You're playing against opponent X. You've been playing with him for 6 hands heads up.

Hero: 6000
X: 4000
Blinds 250/500

Opponent X is a tall slender man with a rugged handsome face. He has been folding every hand except for AA.

He's waiting for those aces baby! And he's gonna bust you so good when he gets em.

Now you are dealt 94s in the sb. He will only call with AA. However, this opponent X has decided that if you push 4 times in a row into him (you've already pushed 3) that he will adjust his range for the rest of the tournament to calling and even pushing himself with 22+, Ax, Kx, Qx.

Clearly, the optimal strategy is to fold this 94s, even though pushing the hand is +cEV. Then push the next three chances you get, then fold again.
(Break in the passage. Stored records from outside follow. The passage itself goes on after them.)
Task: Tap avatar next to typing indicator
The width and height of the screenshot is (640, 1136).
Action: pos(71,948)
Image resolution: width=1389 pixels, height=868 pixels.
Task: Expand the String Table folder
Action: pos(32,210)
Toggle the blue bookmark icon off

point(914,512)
Now, in real life, examples aren't this clear cut. They are more like the one's which I am trying to describe in this thread.

Would you mind opening your mind and thinking about them now that I have shown you how +cEV plays are not the optimal strategy 100% of the time? I would like to hear your thoughts on the idea based on it's own merit rather than based on the fact that you have tested different situations and come up with the conclusion that what was +cEV in those situations was always best.

I would be glad to help set up a simulation if anyone with the knowledge to do something like that would assist me.